Ugo Magri per “La Stampa”
mattarella meloni 2
Sergio Mattarella è in pericolo, accusa un leader prudente come Enrico Letta.
Questa destra vuole «mandarlo a casa» perché rappresenta un ostacolo ai suoi piani; cambiare l'inquilino del Quirinale per rimpiazzarlo con qualche figura più malleabile è il «vero obiettivo» della riforma presidenzialista, come lo stesso Cavaliere s' è lasciato sfuggire. Ma «noi ci opporremo in ogni modo», promette il segretario Pd dalle colonne del nostro giornale, suonando la diana della resistenza democratica e alzando idealmente una barricata proprio alle pendici del Colle.

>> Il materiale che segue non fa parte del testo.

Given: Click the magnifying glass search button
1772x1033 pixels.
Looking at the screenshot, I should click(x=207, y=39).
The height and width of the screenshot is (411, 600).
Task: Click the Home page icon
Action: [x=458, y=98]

Cosicché chiunque, dopo queste parole certo non buttate lì per caso, è autorizzato a immaginarsi un Mattarella ansioso, turbato, in allarme quanto può esserlo chi si sente nel mirino dei futuri padroni politici e magari già con le valigie in mano; o viceversa determinato a resistere facendo leva sui suoi poteri istituzionali e sulla vasta popolarità di cui gode nel Paese.
mattarella meloni
Due scenari che si riassumono in una domanda: come viene vissuto l'assedio nella trincea quirinalizia? Con quali stati d'animo ci si prepara all'assalto? E con che spirito sono state accolte le rassicurazioni di Giorgia Meloni la quale ieri ha gettato acqua sul fuoco («allarmismi senza senso», li ha definiti) come se Letta avesse le traveggole?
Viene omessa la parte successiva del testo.